Deniz uyanmamıştı daha, uzaklarda bir kuş sürüsü, yaz bitiği günde düşmüş göç yoluna. Sakarmekeler, küçük ayaklarıyla [V]eda çiziyor uyur denizin yüzüne. Şu, yekbaşına balıkçıl -beton yığını olacak reklam panolarında sırıtan albenisiz beyazlığıyla- kalakalmış. Şu, sığ suya sığmaz pelikan -çarpa çarpa binalara- gömmüş başını suya. Her şey, senin soluğun olmazken de, örüyor bir başına şiirini. Sevinirdin kuşkusuz buna.

Beni sorarsan,
Kış işte
Kalbin elem günleri geldi
Dünya evlere çekildi, içlere

Ansızın çekilmişse kuyulardan sular, ne vakit gücenip bir dizeye dayansam, birbirini dendenleyen zamandan şiirine aksam, yaşadığını görür, gönenirdim. Bir sitemsiz gidişti, hiç duymadım sesini, tanışamadım. Ama oradaydın bilirdim.

İstermişim oysa “sana büyük caddelerin birinde rastlasam
elimi uzatsam tutsam götürsem

Anlatır mıydın kadifeye sarıp öfkeni, sezdirmeli incinmişliğini, yumruk gibi bilincini. ‘Kadın’ değil de niye ‘bayan’ dendiğini, hoşgörünün niye üst perdeden tınladığını? Niye içerilerde hep “aile yerimiz bulunur?” Bir koza dönecekken kelebeğe, niye keserler ipliğini?
Niye, niye diye her has şair gittiğinde bir küsme gelir içime oturur? Kuş ölüleri avuçlarımda, demir külçe ayaklarımda.
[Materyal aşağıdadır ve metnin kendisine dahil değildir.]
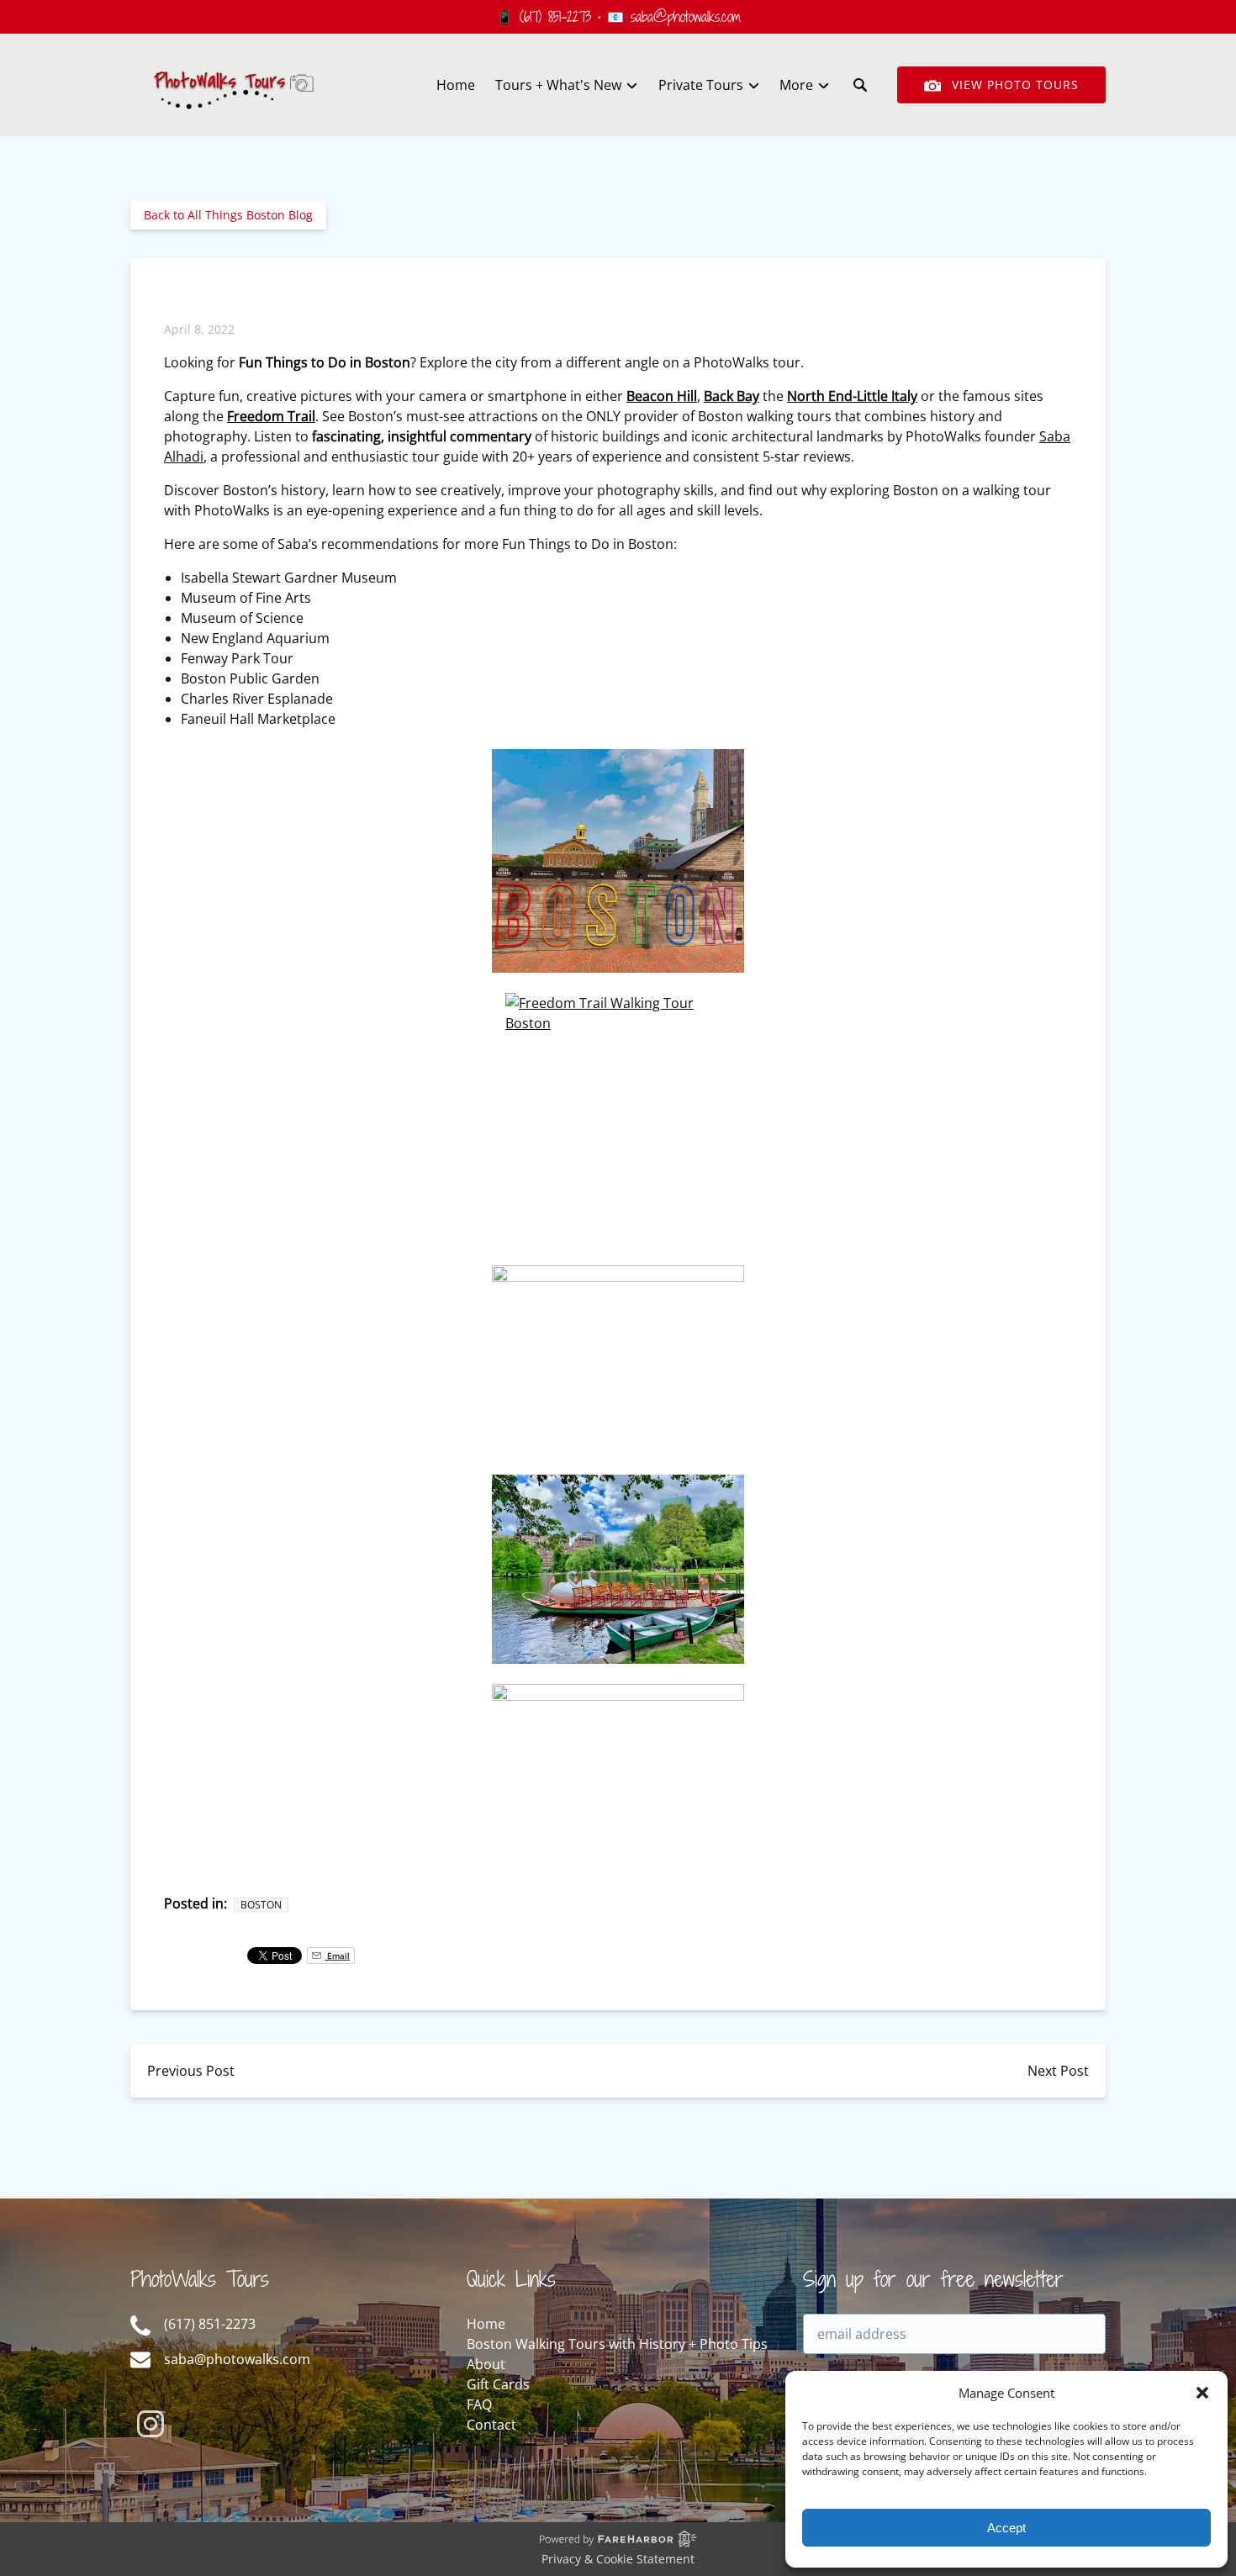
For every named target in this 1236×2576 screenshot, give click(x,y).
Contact (491, 2424)
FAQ (479, 2404)
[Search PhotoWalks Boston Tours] (860, 85)
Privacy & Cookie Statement (618, 2559)
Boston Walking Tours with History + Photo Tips (617, 2344)
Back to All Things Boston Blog (228, 215)
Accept (1006, 2528)
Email (337, 1955)
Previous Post (191, 2070)
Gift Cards (498, 2384)
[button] (1202, 2392)
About (486, 2364)
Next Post (1058, 2070)
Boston (261, 1905)
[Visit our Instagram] (150, 2423)
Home (455, 85)
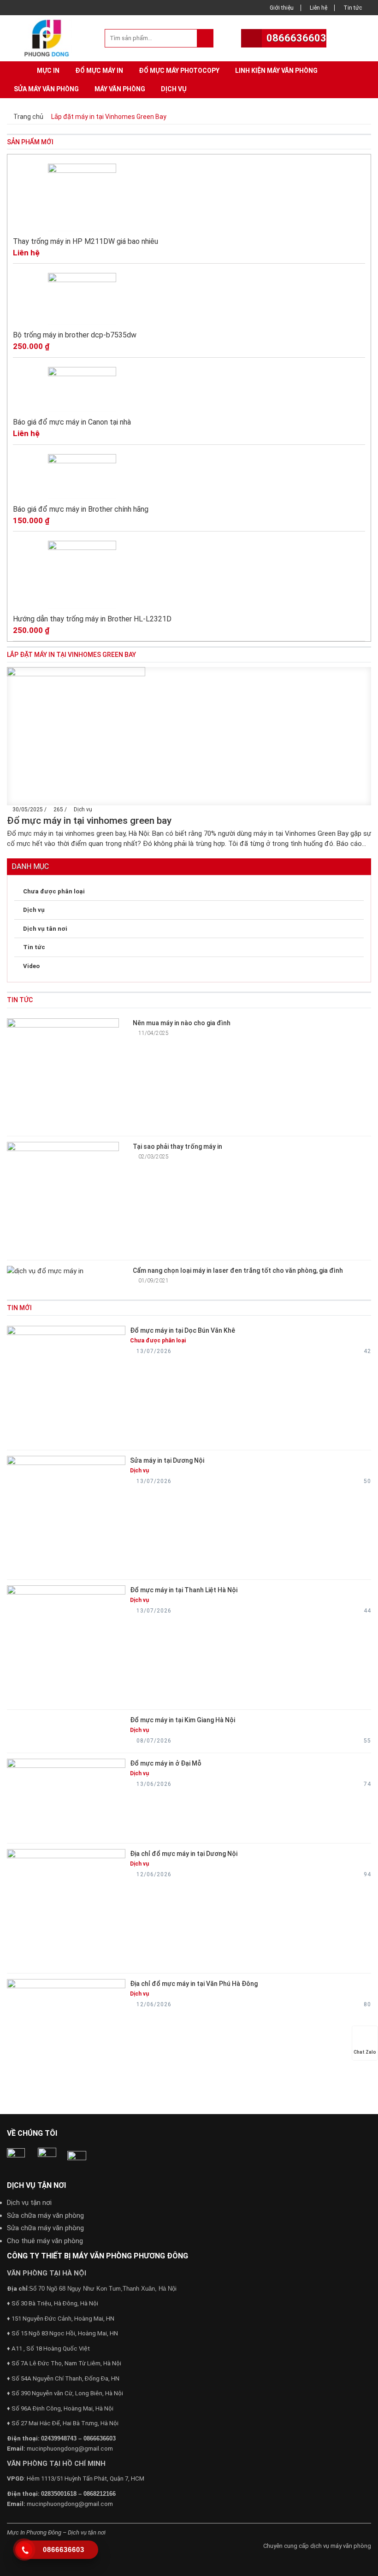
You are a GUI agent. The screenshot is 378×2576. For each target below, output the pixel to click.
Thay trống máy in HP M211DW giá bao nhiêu (85, 241)
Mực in (48, 70)
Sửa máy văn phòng (46, 89)
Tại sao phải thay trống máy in (177, 1146)
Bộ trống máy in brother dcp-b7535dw (74, 335)
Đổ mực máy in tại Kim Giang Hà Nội (182, 1720)
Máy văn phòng (119, 89)
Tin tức (352, 8)
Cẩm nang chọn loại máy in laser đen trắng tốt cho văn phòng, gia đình (238, 1270)
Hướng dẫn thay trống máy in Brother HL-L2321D (92, 618)
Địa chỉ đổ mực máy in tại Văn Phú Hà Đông (194, 1983)
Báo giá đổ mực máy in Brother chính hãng (80, 509)
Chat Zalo (365, 2052)
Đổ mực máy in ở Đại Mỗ (165, 1763)
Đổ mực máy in (99, 70)
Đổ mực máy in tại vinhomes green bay (89, 820)
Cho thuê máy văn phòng (45, 2241)
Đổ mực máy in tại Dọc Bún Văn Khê (182, 1330)
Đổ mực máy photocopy (179, 70)
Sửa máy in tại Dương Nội (167, 1460)
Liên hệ (318, 8)
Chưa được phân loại (54, 891)
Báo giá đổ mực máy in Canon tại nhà (72, 422)
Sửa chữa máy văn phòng (45, 2215)
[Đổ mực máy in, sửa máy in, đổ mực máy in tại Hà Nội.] (49, 37)
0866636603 (296, 38)
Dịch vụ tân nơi (45, 928)
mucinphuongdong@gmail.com (70, 2448)
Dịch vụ (174, 89)
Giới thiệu (282, 8)
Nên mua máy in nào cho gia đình (181, 1023)
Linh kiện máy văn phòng (276, 70)
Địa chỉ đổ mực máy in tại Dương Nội (183, 1853)
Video (31, 966)
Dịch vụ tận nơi (29, 2202)
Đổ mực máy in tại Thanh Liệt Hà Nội (183, 1590)
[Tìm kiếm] (205, 38)
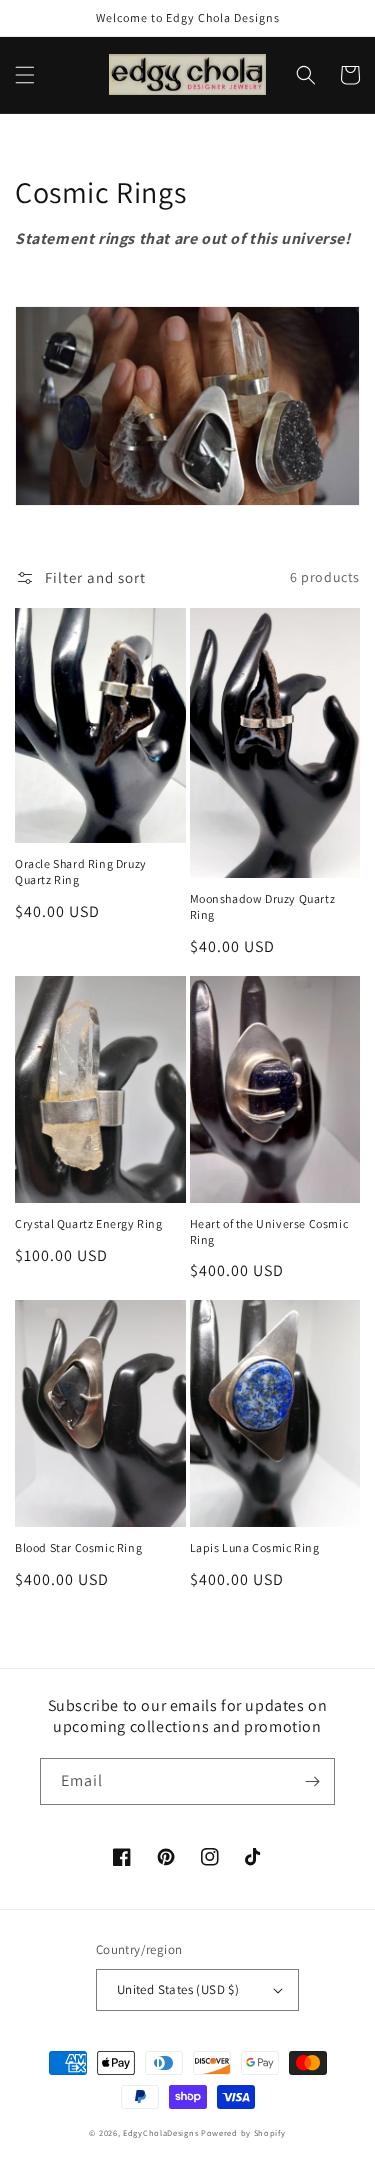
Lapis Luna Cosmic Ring (255, 1547)
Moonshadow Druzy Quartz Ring (263, 906)
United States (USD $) (178, 1989)
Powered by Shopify (243, 2132)
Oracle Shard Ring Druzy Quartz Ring (81, 871)
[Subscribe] (312, 1781)
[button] (25, 75)
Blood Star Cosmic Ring (78, 1547)
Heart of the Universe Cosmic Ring (269, 1231)
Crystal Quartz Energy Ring (89, 1223)
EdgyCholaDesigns (160, 2132)
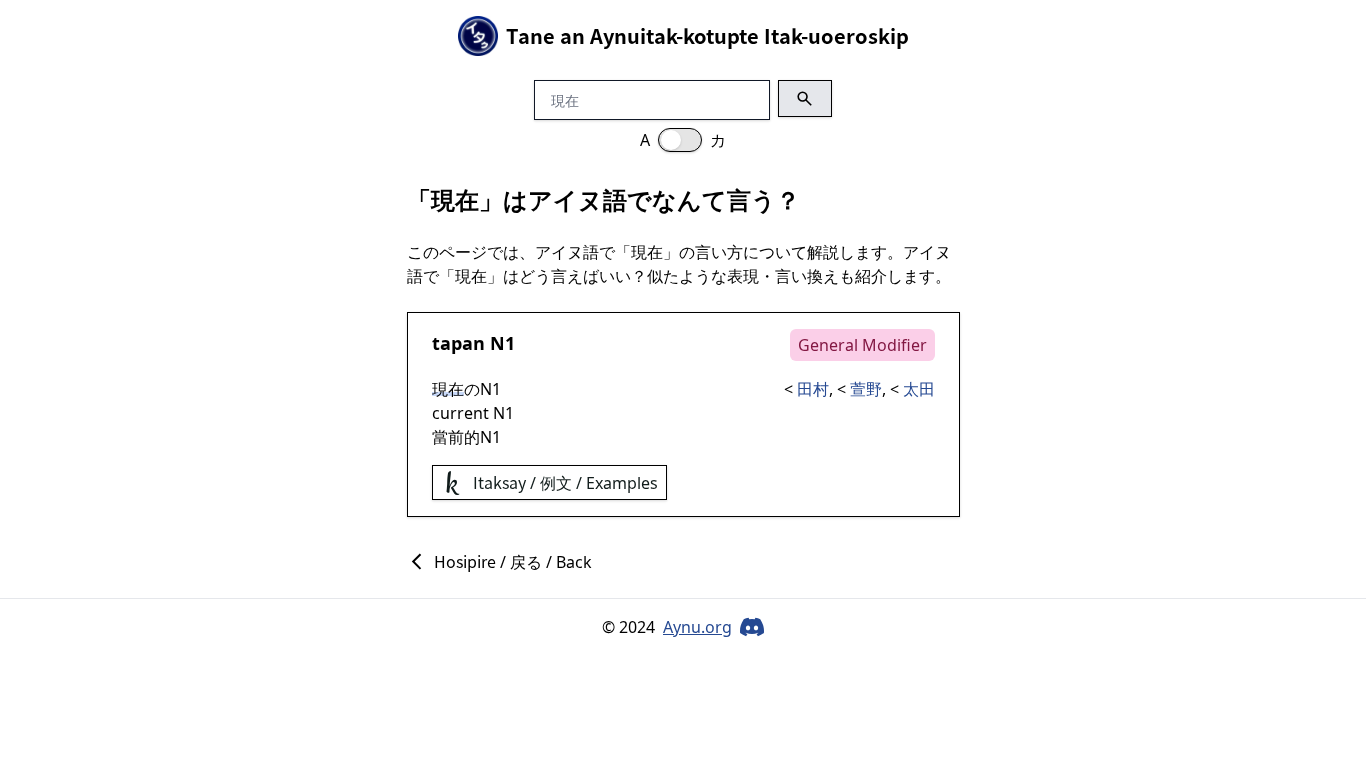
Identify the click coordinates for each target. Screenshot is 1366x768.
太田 (919, 389)
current (460, 413)
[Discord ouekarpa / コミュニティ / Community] (752, 627)
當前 (448, 437)
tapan (458, 343)
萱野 (866, 389)
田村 (813, 389)
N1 (502, 343)
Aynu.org (697, 627)
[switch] (680, 140)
Sitem etsem kime? İlle öfkelensem neye?
Muktedirin o belagatli görünen lugatine, her kelimenin ardında sırıtan tıynete, yüklendiği zorlama mananın gerisinde bağır bağıran art niyete, nerden baksan dibine kadar hamasete...

Sonra, durulur mırıldanırım: Nasıl ve nerden, bilmeyeceksin/ Bir bekleyiş bir unutuş
bir efkar/ Sonra yeniden yeniden/ Yeni baştan kızaracak elmalar

Varlığıyla dünyamı kamaştıran şairim! Sözünün hikmeti silinmez. Her gözü değenin, inceliğine vurulduğu şiirin, “yalana yaslanmış bir çeşit erk kurulmadan önce”de, sonra da hep tedavülde. Vuracak yüzüne yüzüne; fincancı katırları ürküverse, bir telaştır alacak siyaset erbabını. Haşmetinin yerle bir olacağından ölesiye korkacaklar.

O sebepten kırık cam önünde sulanırken sardunyalar, sokakta kan pıhtılaşır gibi toplaşırken insanlar, mapusta gün birikirken ilmek ilmek, bir evin tüm odaları dahil, kadınlık hallerine hemhal olursa erkek,

Bir yenilmişliğin kıyısında deği l asla, çocuğun, kadının, erkeğin, erk’in, cümle tabiatın ortasında; söylenecek şiirin bir avazda:

bağışladığın özgürlüğe/yeğdir biçtiğin zından/sonsuz güzelleşecek dünya/biz kurduğumuz zaman.